Widespread industrial use won’t just change the way we work; it will inform future consumer-facing products. Just as industrial workers use AR to summon remote assistance during complicated maneuvers, homeowners who want to retile their bathrooms may one day turn to a pair of glasses for virtual walk-throughs and diagrams.
AR WILL SURROUND US
In the meantime, AR is continuing to pop up in everyday devices. If your car’s rear-facing cam shows you a squiggly red line as you’re about to back into a tree, you’re using AR. Smart mirrors are being rolled out at Sephora stores, to enable virtual makeup testing, and at Neiman Marcus, to let shoppers change the color of their outfits or try on prescription glasses.

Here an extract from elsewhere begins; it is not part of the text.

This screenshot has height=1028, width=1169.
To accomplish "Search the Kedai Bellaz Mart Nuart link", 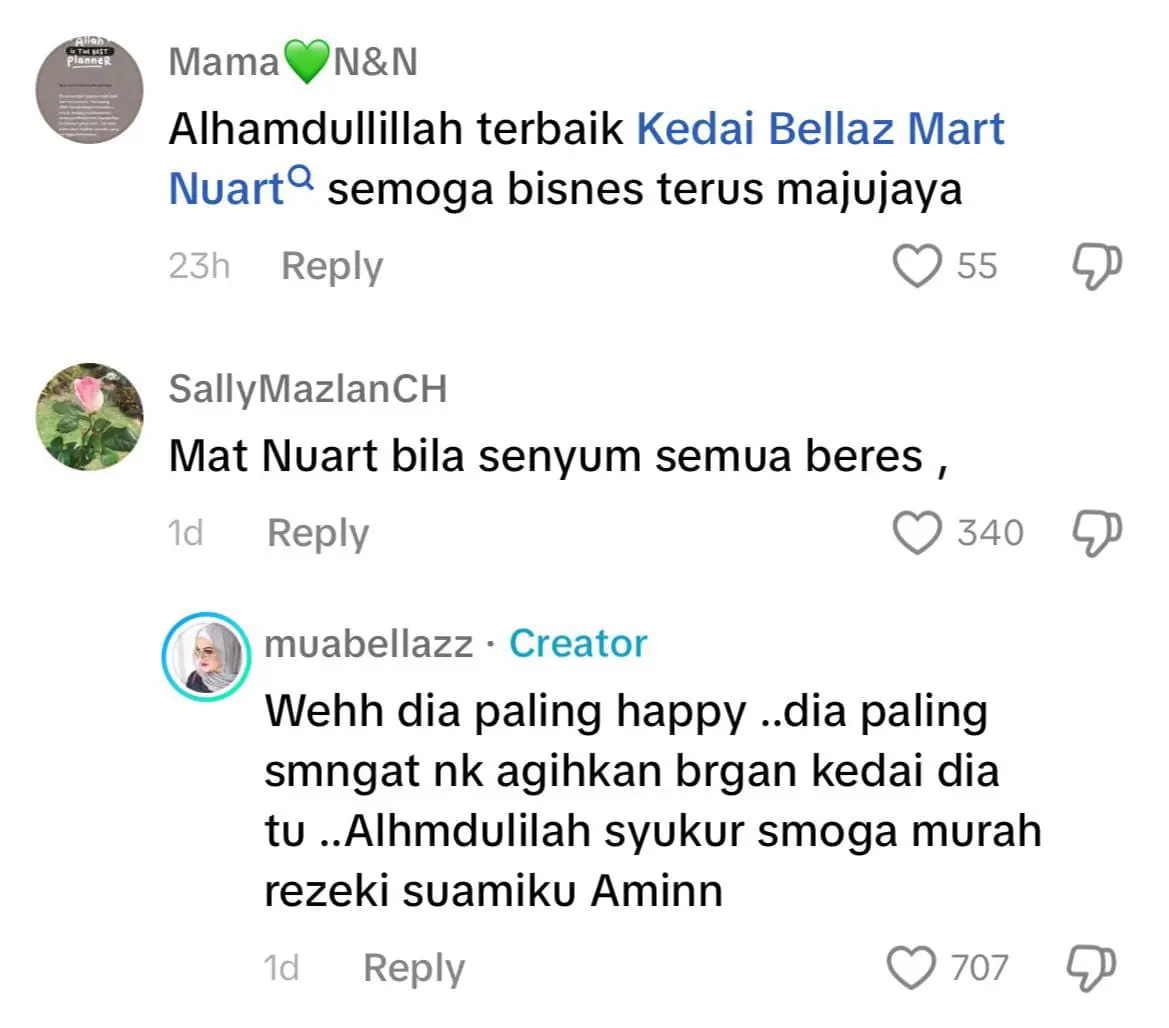I will pyautogui.click(x=820, y=130).
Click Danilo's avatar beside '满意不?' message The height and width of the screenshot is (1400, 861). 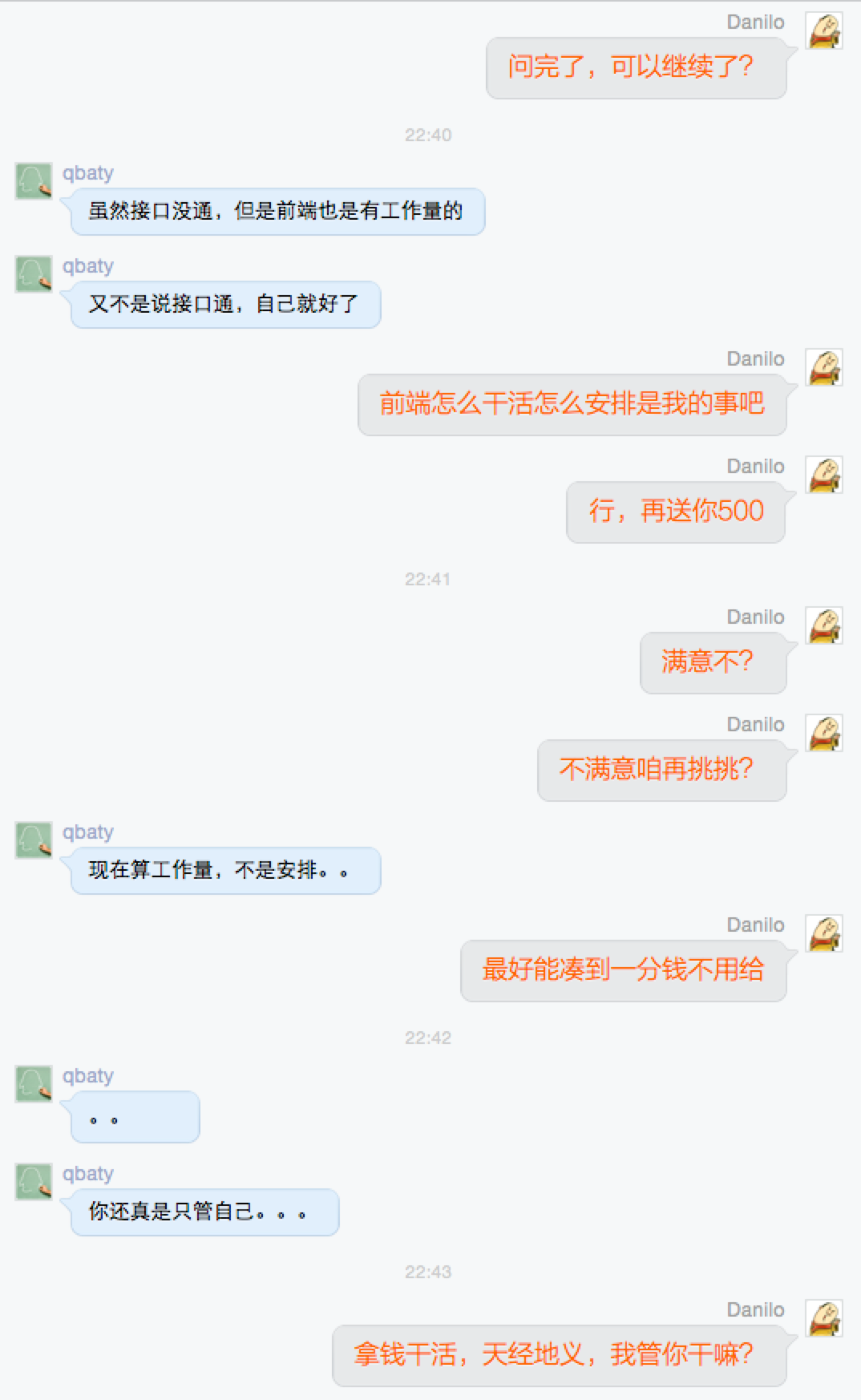pos(823,625)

In the same way that “adaptive cruise control” and “lane-change assist” are leading us toward fully autonomous cars, AR will be insinuated into our lives one feature at a time.
Augmented features are also likely to seep further into inexpensive wearables, as seen in Snapchat’s video-capture Spectacles and wireless earbuds like Apple’s AirPods. Doppler Labs has already released its Here One smart earbuds, which let you amplify certain frequencies and filter out others—augmenting your aural reality. CEO Noah Kraft sees a future where AR exists naturally in your ear. “Say you’re walking down the street and all of a sudden Siri pops into your head and says, ‘Hey, your next meeting is running 15 minutes behind,’ ” he says. “In our world, that doesn’t distract from what’s going on around you.”
Still, bringing the sophistication and reliability of industrial applications to a device that fits seamlessly into our daily lives is a daunting task. The technical challenges are steep, and it’s unclear whether the public will embrace yet another wearable (and if the content will be good enough to convince them to). Nonetheless, Apple is reportedly plunging ahead, as are Google, Facebook, Microsoft, and many others.
For tech firms, getting skin in the AR game may simply be a matter of survival. Just as the internet and mobile radically changed the tech landscape, AR has the potential to create new giants while humbling old ones, says Piers Harding-Rolls, director of games research for IHS Technology, a London-based research firm.
The future, in other words, will be augmented. But by the time it happens, we might not even notice.